Figure 1: Intuition for data whitening transformation. Given the singular value decomposition of Y/\sqrt{n} after centering columns is UDV^T, the steps in the transformation are: A) Original data, B) Data rotated along principal components, C) Data rotated and scaled, D) Data rotated, scaled and rotated back to original axes. Green arrows indicate principal axes and lengths indicate eigen-values.
Basic usage
library(decorrelate)
library(Rfast)
n <- 500 # number of samples
p <- 200 # number of features
# create correlation matrix
Sigma <- autocorr.mat(p, 0.9)
# draw data from correlation matrix Sigma
Y <- rmvnorm(n, rep(0, p), sigma = Sigma * 5.1, seed = 1)
rownames(Y) <- paste0("sample_", 1:n)
colnames(Y) <- paste0("gene_", 1:p)
# eclairs decomposition implements GIW-EB method: *E*stimate
# *c*ovariance/correlation with *l*ow *r*ank and *s*hrinkage
ecl <- eclairs(Y)
# decorrelate data using eclairs decomposition
Y_whitened <- decorrelate(Y, ecl)
# the same whitening can be performed with one command where the eigen-value
# shrinkage is performed internally
Y_whitened2 <- whiten(Y)Here plot A) the eigen-values of the covariance matrix before and after shrinkage. B) The correlation of the observed and C) whitened data.
par(mfrow = c(1, 3))
# plot shrinkage of eigen-values
plot(ecl)
# correlation between variables in observed data
image(cor(Y), axes = FALSE, main = "Correlation of observed data")
# decorrelate data using eclairs decomposition
image(cor(Y_whitened), axes = FALSE, main = "Correlation of whitened data")
Advanced usage
The decorrelate package has advanced features to examine
details of the whitening transformation.
Directly compute whitening matrix
While eclairs(), decorrelate(), and
whiten() perform the probabilistic whitening transformation
efficiently without directly computing the whitening matrix,
getWhiteningMatrix() can directly compute the matrix.
# compute whitening matrix from eclairs decomposition
W <- getWhiteningMatrix(ecl)
# transform observed data using whitening matrix
Z <- tcrossprod(Y, W)
# evalute difference between whitened computed 2 ways
max(abs(Z - Y_whitened))## [1] 4.085621e-14The difference between function is due only to machine precision.
Explicit covariance or correlation
The full covariance for correlation matrix implied by the
eclairs() decomposition can be computed explicitly.
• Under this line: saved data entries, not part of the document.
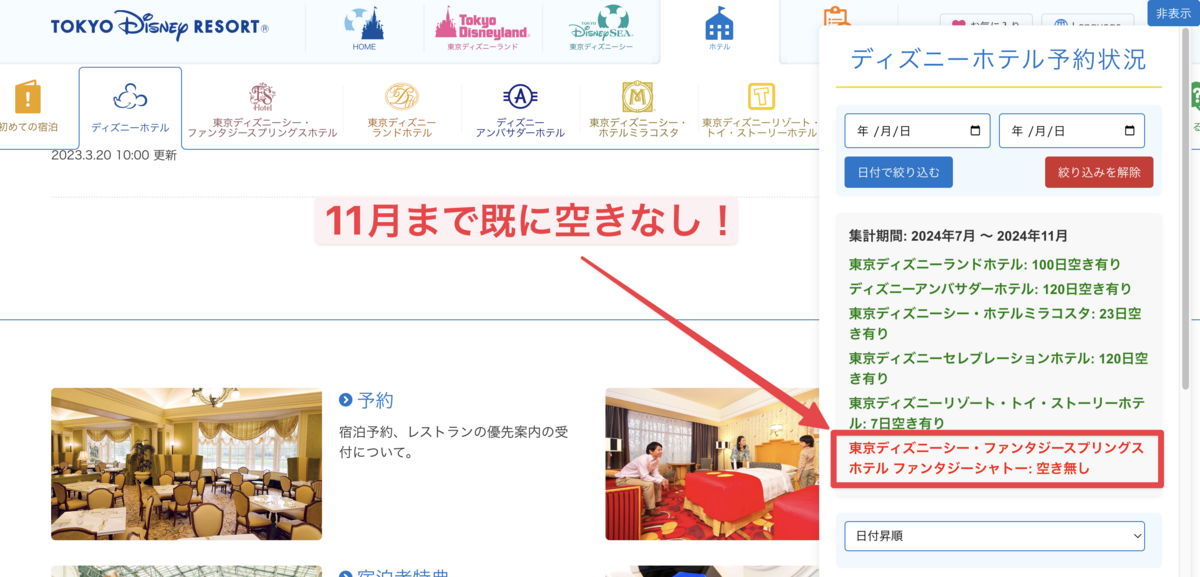Select the 初めての宿泊 tab
Viewport: 1200px width, 577px height.
click(x=28, y=107)
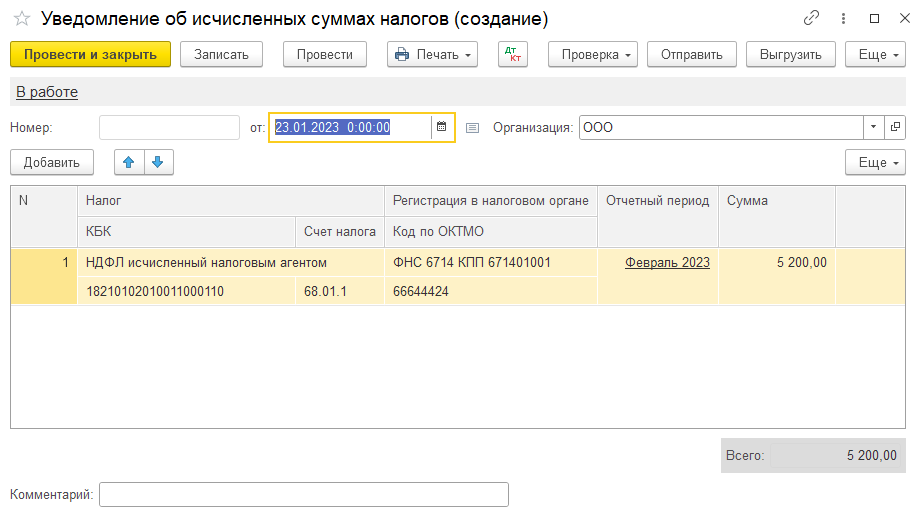Move row down with arrow icon
Image resolution: width=923 pixels, height=517 pixels.
[157, 162]
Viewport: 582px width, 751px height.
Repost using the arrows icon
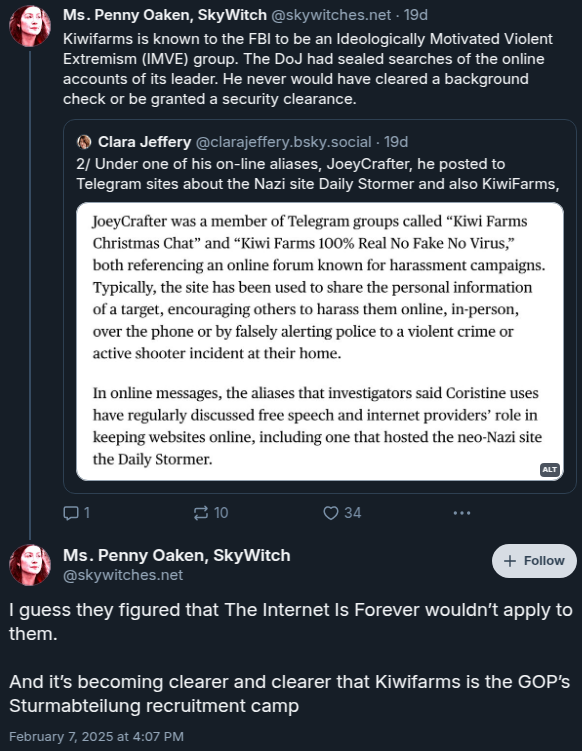201,513
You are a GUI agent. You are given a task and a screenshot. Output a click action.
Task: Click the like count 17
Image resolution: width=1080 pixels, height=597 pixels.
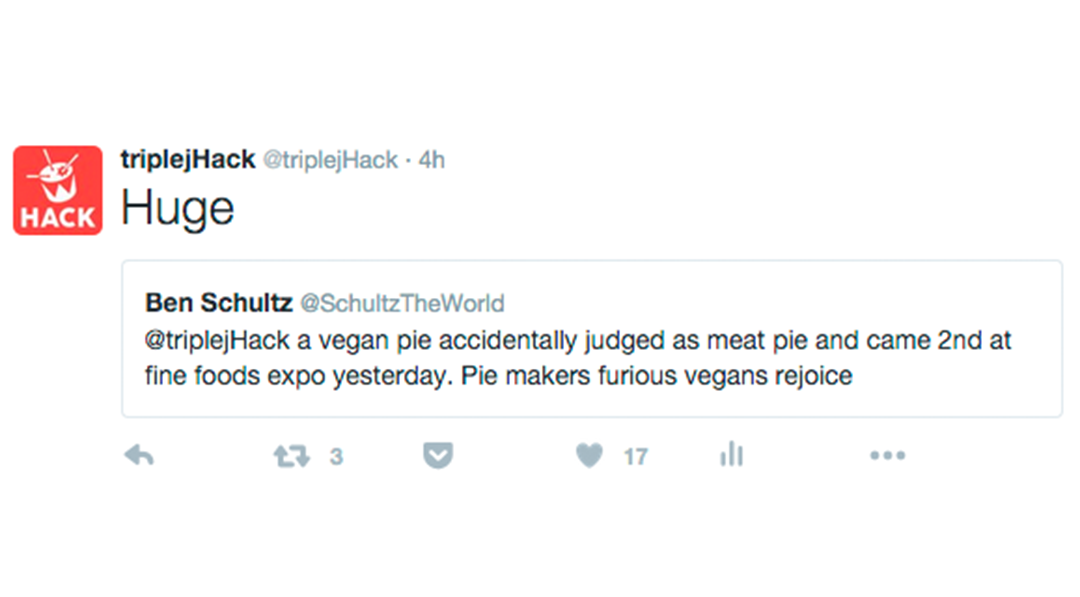click(636, 457)
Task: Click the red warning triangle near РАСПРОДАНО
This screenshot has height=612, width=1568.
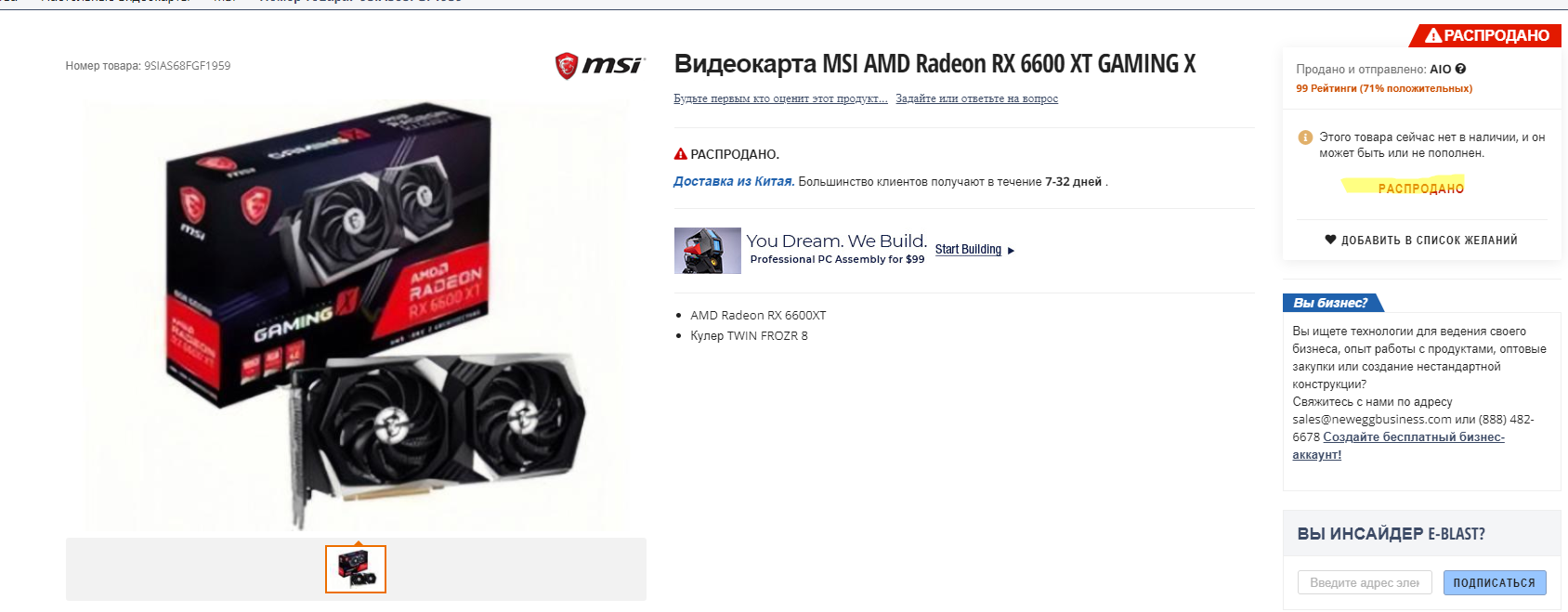Action: click(x=680, y=154)
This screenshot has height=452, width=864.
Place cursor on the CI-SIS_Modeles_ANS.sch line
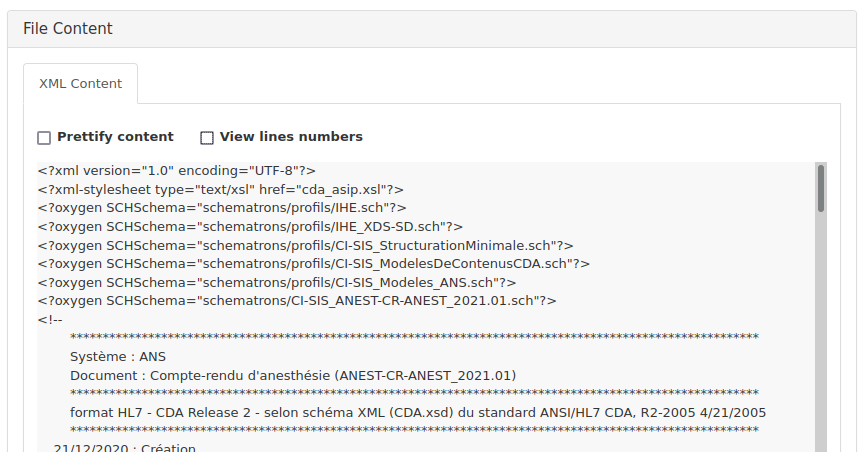click(277, 283)
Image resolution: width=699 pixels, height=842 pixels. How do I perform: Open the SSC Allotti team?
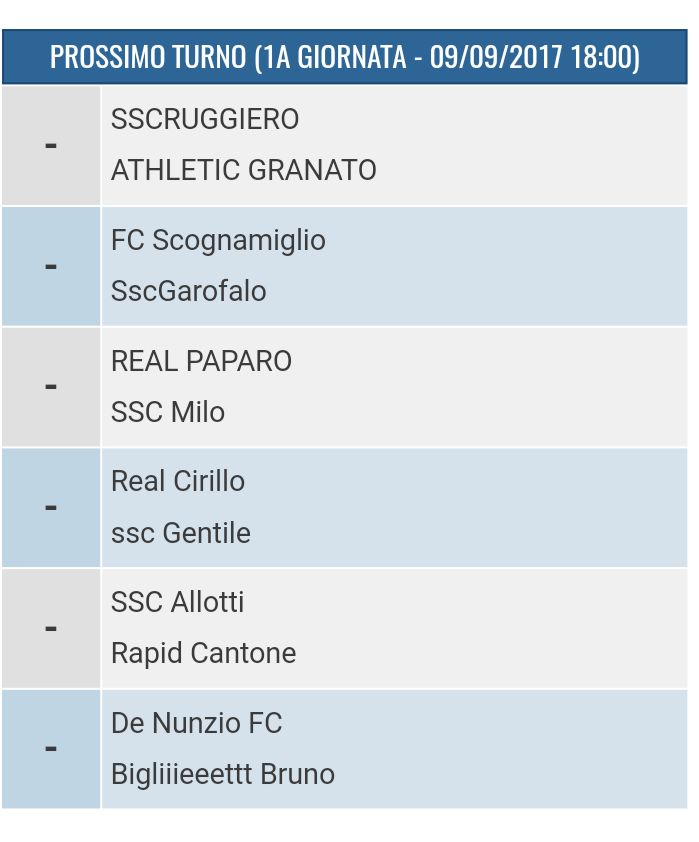click(178, 602)
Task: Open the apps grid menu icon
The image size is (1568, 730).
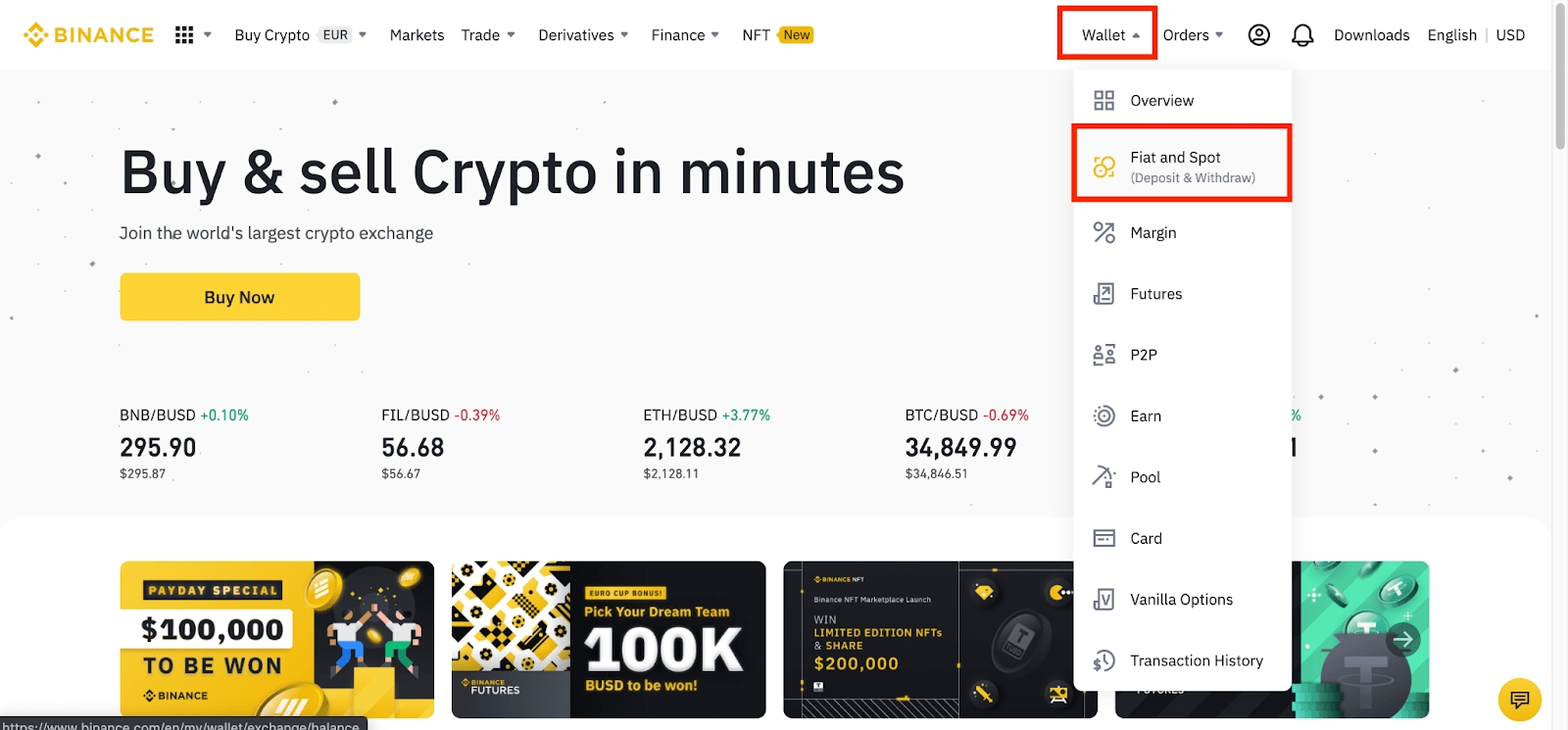Action: [184, 35]
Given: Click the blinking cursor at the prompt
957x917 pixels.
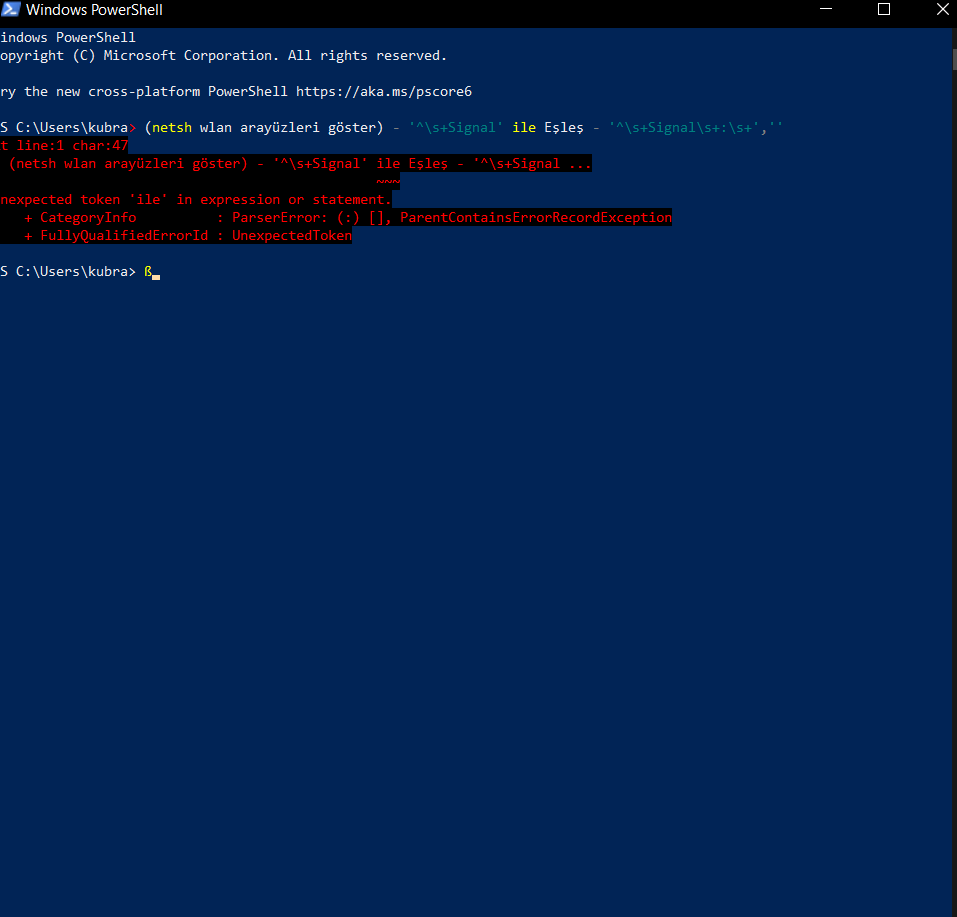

Note
that computing and storing these matries is O(p^2), it may not feasable for large
datasets.
Sample from multivariate normal
The form of the eclairs() decomposition can be used to
efficiently sample from a multivariage normal distribution with
specified covariance.
# draw from multivariate normal
n <- 1000
mu <- rep(0, ncol(Y))
# using eclairs decomposition
X.draw1 <- rmvnorm_eclairs(n, mu, ecl)Low-rank models
A low rank eclairs() decomposition can be computed more
efficiently when k is small relative to
min(n,p). Importantly, the emprical
Bayes estimate of the shrinkage parameter \lambda can still be computed accurately for
sufficiently large k. Note that the low
rank method trades computational efficientcy for accuracy in the
whitening transform.
# use low rank decomposition with 50 components
ecl <- eclairs(Y, k = 60)
# decorrelate data using eclairs decomposition
Y_whitened <- decorrelate(Y, ecl)
In this case, the low rank whitening produces transformed features that are approximately independent. The approximation improves as the rank increases.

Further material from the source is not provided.